» **What needs to be done**: Reproduce the items word for word, starting with the line containing "This screenshot has height=275, width=440." and going on through the end of the items.

» **Dataset entries**:
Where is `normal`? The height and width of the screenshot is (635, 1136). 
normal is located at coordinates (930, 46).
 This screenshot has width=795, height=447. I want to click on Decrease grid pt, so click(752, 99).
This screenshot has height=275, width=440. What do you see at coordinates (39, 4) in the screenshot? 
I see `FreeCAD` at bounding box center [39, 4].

» **Answer**:
This screenshot has height=275, width=440. What do you see at coordinates (39, 4) in the screenshot? 
I see `FreeCAD` at bounding box center [39, 4].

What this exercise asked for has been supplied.